La seconda soluzione dunque: abbandonarsi ai sentimenti e al puro piacere.
La seconda soluzione dunque: abbandonarsi ai sentimenti e al puro piacere.
[...] un amore che non è solo la Carità dei Vangeli, ma è l'Eros che distrugge e fa rinascere - Dio è un abisso, ma quell'abisso può essere evocato da una parola che tutti quanti conosciamo, la sola parola che contiene il potere della vita - l'abisso è amore, che fa vivere ogni cosa nel gran mare dell'essere [...] (p. 89)
La terza e ultima parte ci conduce dai saggi antichi Greci, quel popolo che si nutriva di bellezza e di teatro come si nutriva di pane, quel popolo che inventò l'Europa della ragione, quella ragione che i greci inventarono per vivere e che noi usiamo per morire. (p. 101)
Montesano qui riprende i due temi precedenti, l'immaginazione e la poesia. Un'immaginazione attiva, che vede con gli occhi della mente, che nel teatro si sublimava per diventare vita e verità. Per i Greci frequentare il teatro era un compito: attraverso di esso, riuscivano a rappresentare la realtà, i loro sogni e i loro incubi, imparavano a conoscere il mondo, ma soprattutto se stessi, acquisivano la libertà di pensiero e il lusso di discuterne con i propri pari. Noi lo facciamo ancora? Ci interroghiamo sulla nostra vita, sui nostri mostri interiori, per uscirne poi purificati, puliti?
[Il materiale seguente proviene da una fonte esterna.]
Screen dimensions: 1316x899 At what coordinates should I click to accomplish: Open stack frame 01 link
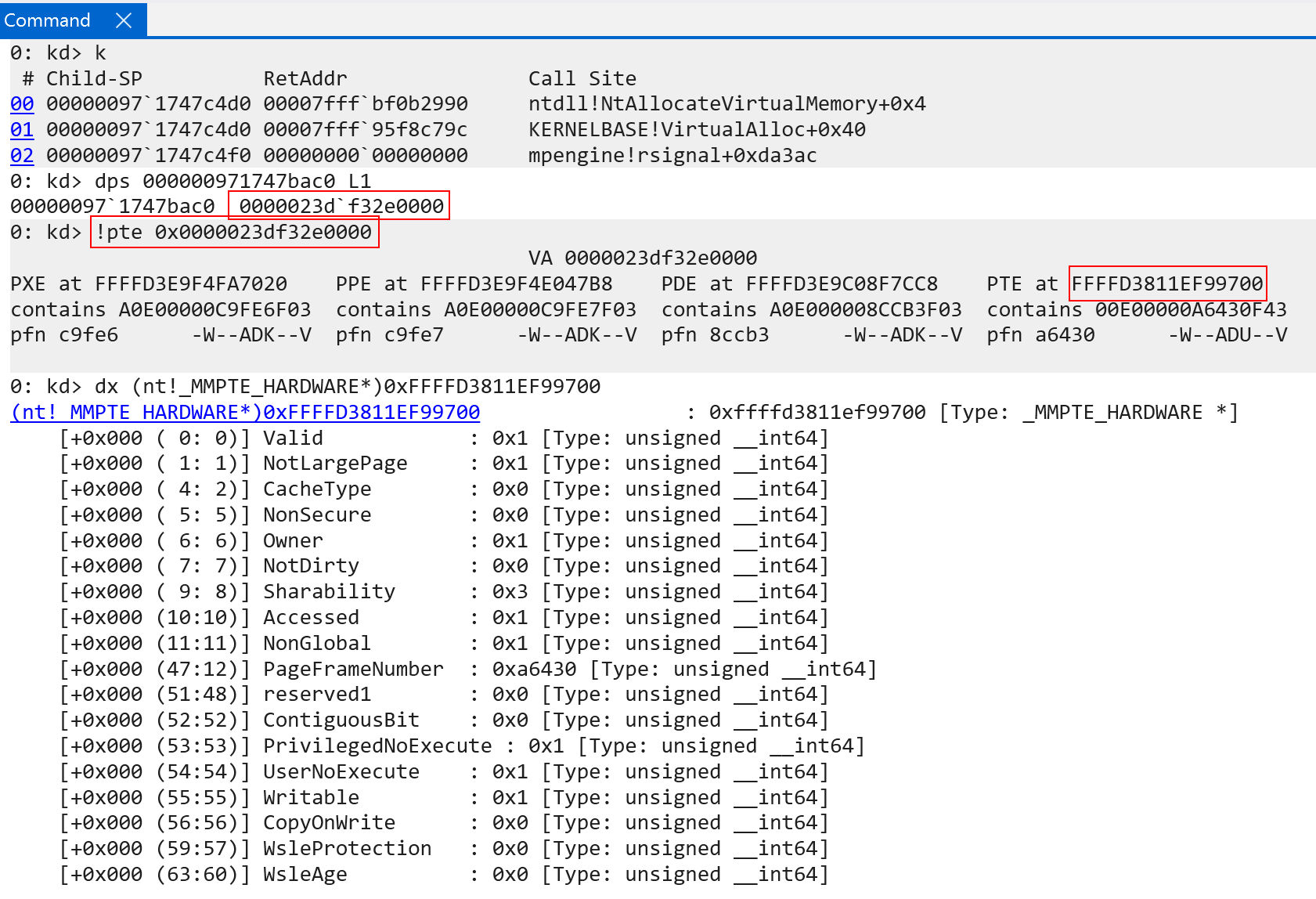(22, 130)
La terza soluzione proposta da Montesano è la metamorfosi:
In ogni occasione in cui la vita si trasforma, in cui c'è una metamorfosi che può essere vitale o mortale, là compare la poesia, un rito di parole suadente, urlato, cantato, vivente. (p. 113)
E non manca di riprendere le tematiche già lanciate in "Come diventare vivi": la critica a ciò che ci rende automi, all'ostentazione fine a se stessa, alle istituzioni e ai centri del potere che ci vogliono addormentati, sedati, cosicché non riusciamo più a cogliere la bellezza delle nostre vite e la comunione con gli altri che sarebbe possibile abbracciare se solo staccassimo gli occhi "dalle ombre della caverna":
[...] non abbiamo più catene ai piedi e alle mani, non servono per tenerci in schiavitù - non servono più: le catene siamo noi stessi. (p. 127)
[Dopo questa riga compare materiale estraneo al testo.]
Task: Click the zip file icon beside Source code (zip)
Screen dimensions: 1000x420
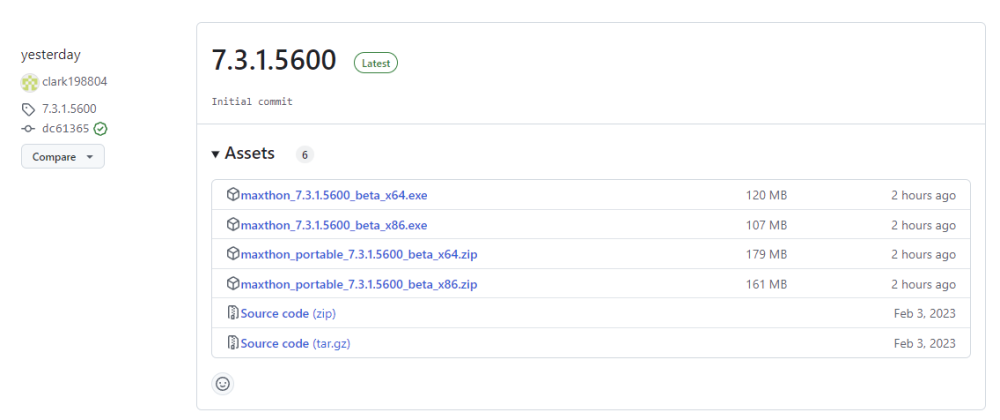Action: (x=233, y=313)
Montesano ha la capacità di scuotere gli animi, leggendo le sue parole ci si può ritrovare in uno stato di confusione e di straniamento, sentimenti necessari al risveglio intellettuale però: siamo davvero diventati così estranei alla verità? Siamo diventati così ottusi da non capire che non viviamo, ma sopravviviamo?
Sono queste le domande emerse anche a teatro: ho avuto la fortuna di assistere dal vivo allo spettacolo teatrale presso il Teatro Bellini di Napoli di Toni Servillo, in cui l'attore e performer ha letto e recitato l'intero testo. Inutile discutere in questa sede del talento di Servillo, ma attraverso la sua voce, Baudelaire, Dante e i Greci hanno preso vita, attraverso la modulazione del tono e gli intermezzi musicali, il narratore e Baudelaire hanno dialogato realmente, Dante ci ha ricordato quanto siano gravi i peccati degli ignavi, e con una sapientissima interpretazione dell'ultima parte del testo, quella dedicata ai Greci, arricchita da incursioni dialettali napoletane, anche l'antico sapiente popolo è rinato.
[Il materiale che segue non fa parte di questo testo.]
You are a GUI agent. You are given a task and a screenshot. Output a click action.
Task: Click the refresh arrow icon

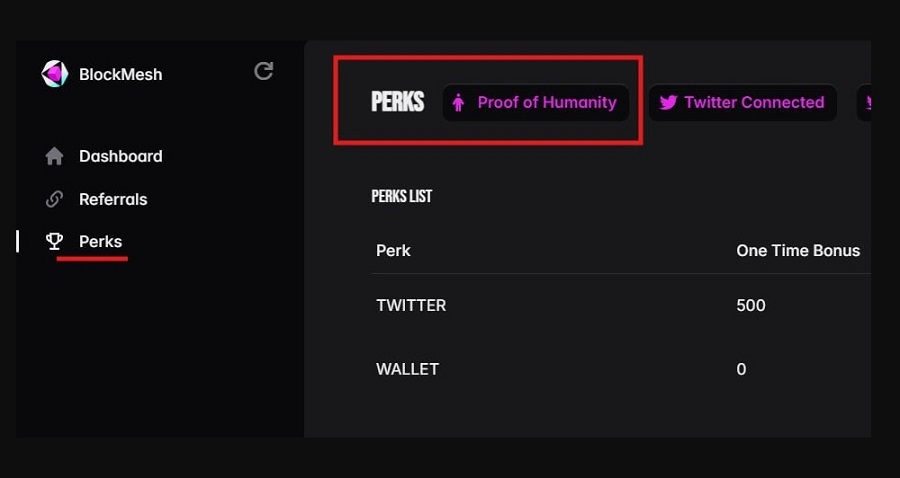263,71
Certo, leggere il testo mi aveva già conquistata, ma lo spettacolo non ha fatto altro che elevarlo, renderlo tangibile, chiarire passaggi e concetti che, grazie alla magia del teatro, quel mondo tanto importante e vitale per i Greci, è arrivato al cuore di tutti.
Un testo che, va da sé, consiglio a occhi chiusi a chiunque, come pure lo spettacolo.